Dalam perjalanan turun gunung ini sesekali juga merasakann kebebasan sebagai subjek, saat ditanya oleh diri sendiri "lantas mau apa sekarang?", jawabannya adalah kebebasan yang tanpa batas. Bagaimana tidak, segalanya adaah ibarot, mau berpikir, berperasaan, bertindak apapun, kau bebas. No rules, tidak ada hukum perintah larangan seperti apa yang kita duga sebelumnya.
Namun, nyatanya di tengah kebebasan itu kita tidak bisa melepas dari 4 hal:
1. Fitrah sebagai manusia dengan segala sisinya, alam sadar, alam bawah sadar, seolah kita sudah di design seperti ini. Meskipun sdh kita temukan bahwa tak mungkin ada yang mendesignnya.

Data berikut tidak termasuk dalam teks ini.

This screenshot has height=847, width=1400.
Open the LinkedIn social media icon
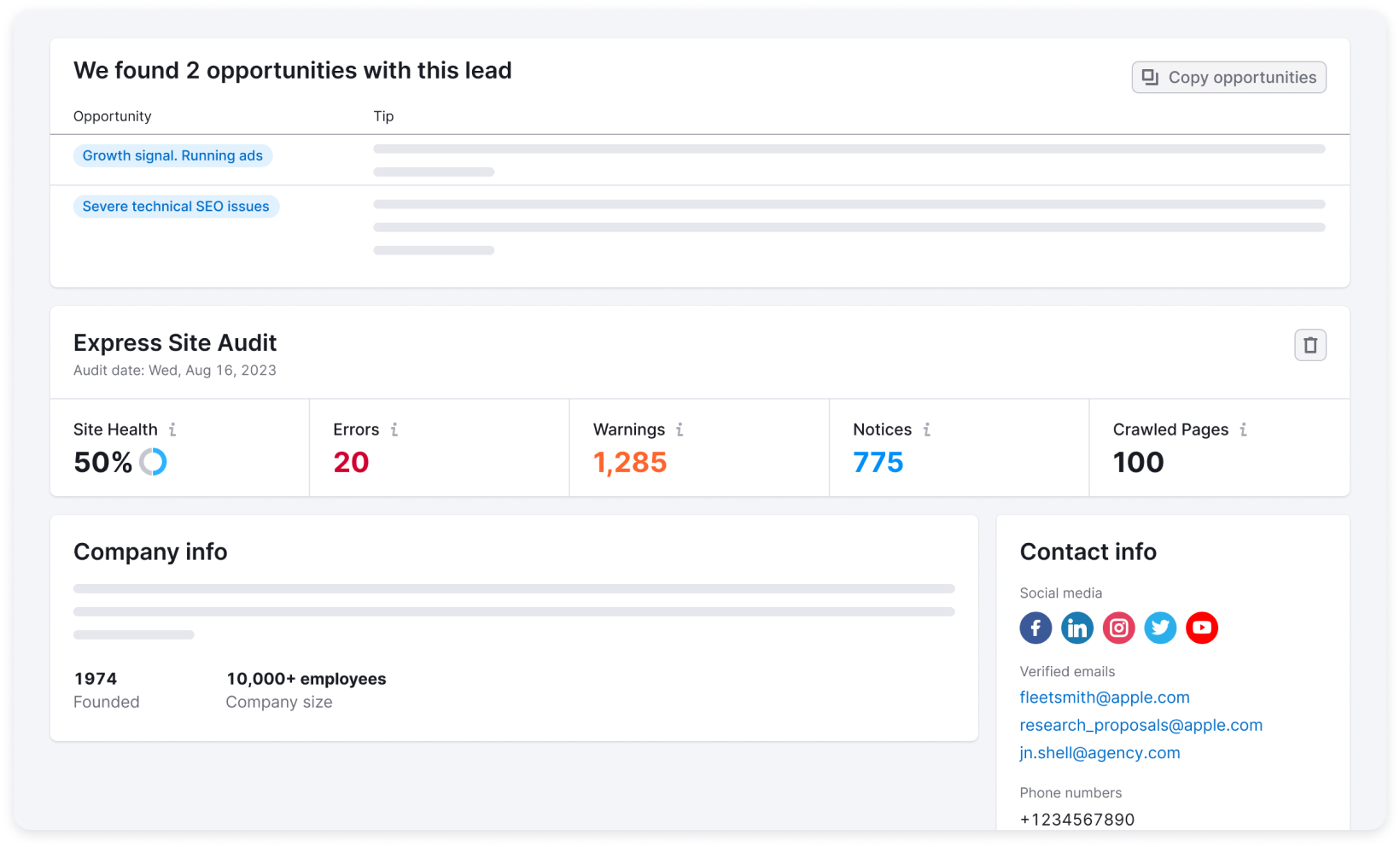tap(1077, 628)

2. Kita punya keinginan, meskipun jika kita turuti semua, ada yang berimbas baik, ada yang kurang baik bagi kehidupan kita jika kita terus ngotot memenuhi semua ego.

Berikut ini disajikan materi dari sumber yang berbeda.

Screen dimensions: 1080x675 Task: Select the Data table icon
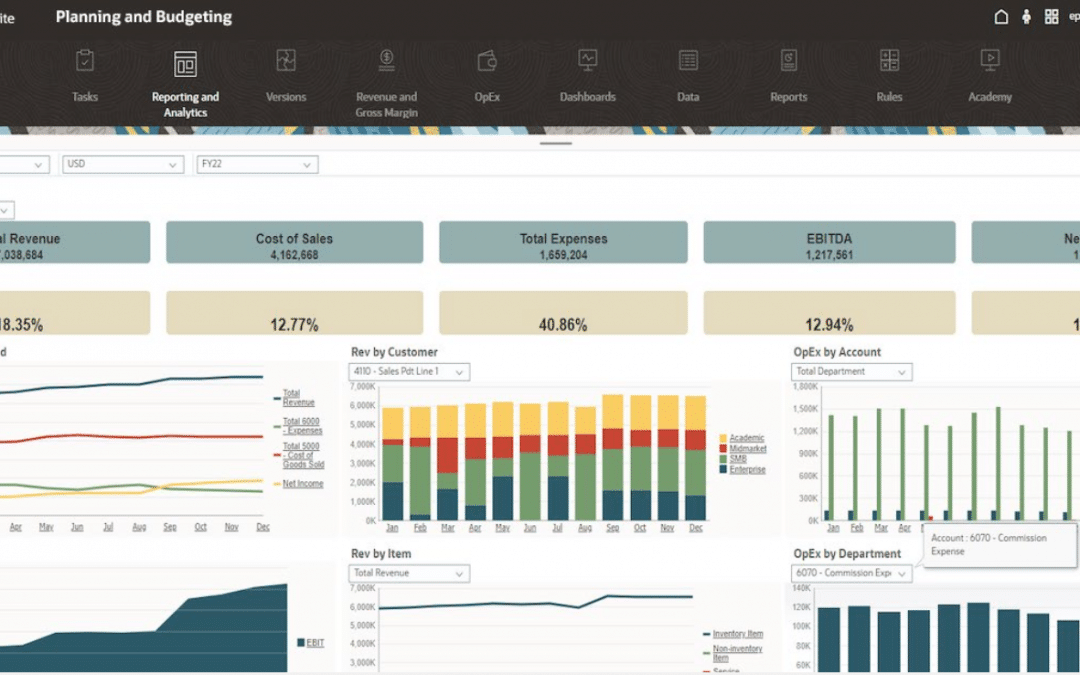point(688,61)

3. Kita punya hukum alam yang berlaku pada diri kita, kita lapar kalo tidak makan.
4. Kita punya ideal bagaimana dunia ini seharusnya. Nilai luhur kehidupan, yang mutlak tidak bisa dibantah hati kita.
Kita berhenti sejenak setelah turun gunung, memikirkan bagaimana kita mau menjalankan kehidupan berikutnya dengan segala fakta yang ada. Seperti lembaran baru kehidupan, bagaikan mau berlayar. Kita berdiri mematung di pinggir pantai, bukan lagi kebenaran atas wujudnya sesuatu benda lagi. Perjalanan pencarianmu telah berakhir, kini bukan lagi saatnya pencarian yang dimaksud di awal dulu. Kini adalah saat berlayar, berkarya, dengan kebebasan nilai yang akan kita bawa, keyakinan apa, siapa yang akan kau perjuangkan, bahkan kebaikan keburukanpun kita yang menentukan sendiri untuk kita pegang.